I looked out the car window and watched the passing crowds.
“Why, they have a sinister look,” I gasped. “Look at those women, Jim! See how confidently they walk. And see how humble and dejected the men look.”
“They’re pretty bold,” agreed Jim, slowing, for we were approaching Lansdowne Ave.
“Jim, imagine me turning against my wife and daughter,” I supposed, “and my mother-in-law.”
But we pulled up in front of the factory in which one of the big executives was the friend of Jim’s who had borrowed the tent.
“Give us a hand carrying it out,” said Jim.
We went in. It had that chill, forbidding air of the best factories. A girl at a switchboard, a cool, cold, level-eyed girl, looked up lazily at us when we came in the lobby.
“Yes, please?” she asked chillily.
“Is Mr. Adams in?” said Jim.
“He’s in a shop conference,” said the girl. “Won’t be out for at least an hour.”
Lady of the Cords
Between these remarks she was plucking telephone cords out of the switchboard and shoving them in, saying “Yes” and “No,” while lights red and white flickered on the board facing her. She was absent in her manner.
“Well,” said Jim, awkwardly intruding on her affairs, “he left a tent for me. I’m to pick it up.”
“Won’t be out for an hour,” said the girl, continuing to weave the cords and make quiet little remarks into the mouthpiece on her face.
“He left the tent,” insisted Jim, “and I’m to pick it up. He said it was in the corner of the shipping room.”
“Sorry,” said the girl, like a diver coming up from the deeps. “Mr. Adams is engaged. At least an hour.”
“Listen,” said Jim, “who else can I see who will help me get a tent? Mr. Adams is a friend of mine. He borrowed my tent, see?”
“He’s in a conference in the shop. A shop conference,” said the girl, diving deep amidst the cords again.
“Jim,” I said, “let me speak to her.”
I leaned down on my elbow on the counter, shoving my face down within six inches of her ear.
“Miss,” I said, “Adams told us to call for the tent. We’re here. Call a boy and have him bring the tent up. It’s in the corner of the shipping room.”
“No, sir: yes, sir: I’ll ring him again, sir,” said the girl. cool and passionless and totally unaware of me. “There is no boy,” she said, aside, to me.
“Would you direct us to the shipping room?” I hissed.
“No strangers admitted to the shipping room,” said the girl, unexcited.

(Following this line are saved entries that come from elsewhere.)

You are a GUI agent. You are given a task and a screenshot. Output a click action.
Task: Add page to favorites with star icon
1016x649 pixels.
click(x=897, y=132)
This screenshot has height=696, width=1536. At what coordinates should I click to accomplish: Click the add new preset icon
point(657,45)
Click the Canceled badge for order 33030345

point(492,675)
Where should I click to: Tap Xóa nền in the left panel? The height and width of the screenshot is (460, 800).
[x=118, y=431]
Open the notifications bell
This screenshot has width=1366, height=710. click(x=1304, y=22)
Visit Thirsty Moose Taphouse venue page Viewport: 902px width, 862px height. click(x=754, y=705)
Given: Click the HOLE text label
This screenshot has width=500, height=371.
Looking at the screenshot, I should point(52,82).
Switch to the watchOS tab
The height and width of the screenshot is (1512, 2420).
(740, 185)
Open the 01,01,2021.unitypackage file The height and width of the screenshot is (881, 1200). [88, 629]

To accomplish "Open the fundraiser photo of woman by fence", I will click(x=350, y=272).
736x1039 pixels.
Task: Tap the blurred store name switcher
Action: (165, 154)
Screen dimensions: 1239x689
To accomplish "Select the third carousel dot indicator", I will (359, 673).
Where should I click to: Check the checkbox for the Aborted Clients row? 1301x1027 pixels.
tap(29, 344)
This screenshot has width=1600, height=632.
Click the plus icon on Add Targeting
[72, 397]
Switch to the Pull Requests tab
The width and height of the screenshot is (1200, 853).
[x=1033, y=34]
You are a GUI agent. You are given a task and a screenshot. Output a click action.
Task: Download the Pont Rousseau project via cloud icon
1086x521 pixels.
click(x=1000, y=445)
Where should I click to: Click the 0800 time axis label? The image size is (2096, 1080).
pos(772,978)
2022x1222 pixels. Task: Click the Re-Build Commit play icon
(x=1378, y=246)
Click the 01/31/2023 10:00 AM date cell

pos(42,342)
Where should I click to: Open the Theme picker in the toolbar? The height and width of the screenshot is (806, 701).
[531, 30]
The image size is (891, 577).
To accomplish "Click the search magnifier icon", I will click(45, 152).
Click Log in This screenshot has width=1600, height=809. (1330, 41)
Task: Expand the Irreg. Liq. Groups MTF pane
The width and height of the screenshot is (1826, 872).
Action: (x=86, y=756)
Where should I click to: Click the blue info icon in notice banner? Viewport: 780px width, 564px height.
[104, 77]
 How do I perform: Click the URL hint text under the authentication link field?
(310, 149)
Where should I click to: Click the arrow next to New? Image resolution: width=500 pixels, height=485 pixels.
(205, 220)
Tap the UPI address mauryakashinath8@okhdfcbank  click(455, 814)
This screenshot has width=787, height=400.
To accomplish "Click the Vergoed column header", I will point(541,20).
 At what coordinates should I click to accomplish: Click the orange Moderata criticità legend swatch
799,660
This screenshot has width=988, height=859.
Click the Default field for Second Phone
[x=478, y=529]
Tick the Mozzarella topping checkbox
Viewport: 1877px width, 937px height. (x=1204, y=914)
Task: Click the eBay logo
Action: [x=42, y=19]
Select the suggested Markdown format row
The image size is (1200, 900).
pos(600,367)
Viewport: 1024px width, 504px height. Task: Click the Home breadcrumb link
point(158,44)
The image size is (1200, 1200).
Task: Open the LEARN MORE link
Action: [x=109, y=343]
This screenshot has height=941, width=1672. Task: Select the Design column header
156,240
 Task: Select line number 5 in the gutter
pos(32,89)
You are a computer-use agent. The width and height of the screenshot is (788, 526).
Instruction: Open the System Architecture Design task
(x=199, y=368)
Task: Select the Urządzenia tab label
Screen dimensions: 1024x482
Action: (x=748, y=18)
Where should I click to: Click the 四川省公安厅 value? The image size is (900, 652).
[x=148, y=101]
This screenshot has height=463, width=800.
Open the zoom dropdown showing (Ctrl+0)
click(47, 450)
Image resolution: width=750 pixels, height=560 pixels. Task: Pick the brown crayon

“Could you show us?” I said sarcastically.
“Can you run a switchboard?” she asked, quite simply.
“I can run anything a girl can run,” I stated.
With a lithe motion she rose from her chair, disentangling herself from the headpiece and the cords.
“Look,” she said crisply, “when one of these bottom lights go on pull the plug opposite it. That means the conversation there is ended.”
“I see,” I said.
“And if one of these other lights up here goes on, see?” she pointed to the upright board, “just stick the plug exactly opposite the light in the hole, press this little switch forward and say ‘Please call back in moment; there is trouble on the line.’ Do you see?”
“Thank you,” I assured her stiffly.
“Come this way,” she said to Jimmie, and glided poetically down the hall, Jim pursuing.
I sat me down. A little light was glowing. I pulled out the cord. A red light glowed I stuck the correct plug, the one exact opposite, in the little hole, pushed the switch:
“Trouble on the line: please call back in a moment,” I said coolly. What a cinch.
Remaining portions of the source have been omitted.